Tellingly, the ruling party’s rating is not falling

“It is not falling, it is even growing. It’s quite unexpected because an election is usually followed by a year of some disappointment. Obviously, Polish politicians are playing very skillfully on societal moods, especially when it comes to history. Immersion into history is much more typical of Polish, rather than Ukrainian, society. The Ukrainians show much less interest in history. On the one hand, it is bad because, as a result, we know it less. On the other hand, this may be somewhat positive, taking into account that historical questions are now an integral part of politics in today’s Poland. Polish politicians managed to tempt society with simple answers to complicated historical questions. There was a demand in Polish society for feeling as a victim of history to whom everything is allowed. Positioning oneself as a victim of history has been a characteristic feature of Polish mentality since ancient times.”

Do you share the opinion that, in spite of the aforesaid, there is no alternative to a dialog and mutual understanding based on mutual respect?
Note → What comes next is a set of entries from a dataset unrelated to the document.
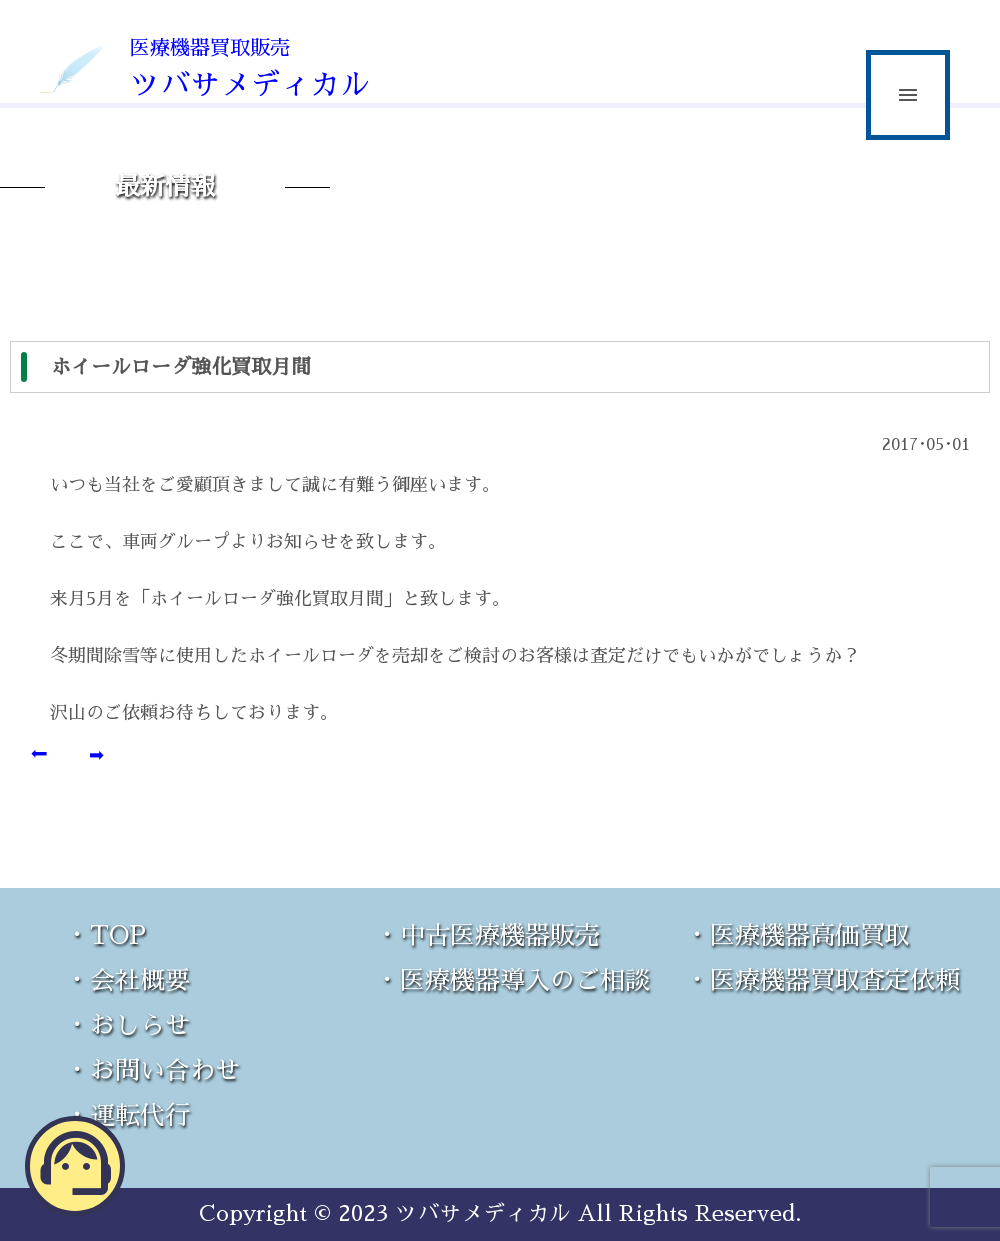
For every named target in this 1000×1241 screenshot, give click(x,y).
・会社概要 (127, 980)
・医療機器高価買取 (797, 935)
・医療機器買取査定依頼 (822, 980)
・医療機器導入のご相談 (512, 980)
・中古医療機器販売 (487, 935)
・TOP (105, 935)
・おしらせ (127, 1025)
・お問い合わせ (152, 1070)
“There is no alternative indeed to a dialog and cooperation, for a refusal to do so can only prompt the aggressive eastern neighbor to swallow up both countries. It is sad that we are having problems today with the Polish force that ran for power under the slogan of a threat from Russia. But now that this threat is real, they pretend not to notice it and are simulating a threat on the part of Ukraine. But I am convinced that it is a temporary thing. Poland is a country with an ancient culture and long-established democratic traditions, and it will manage to ‘outgrow’ this leadership and cultivate the forces that will be ready to hold out their hand to Ukrainians.”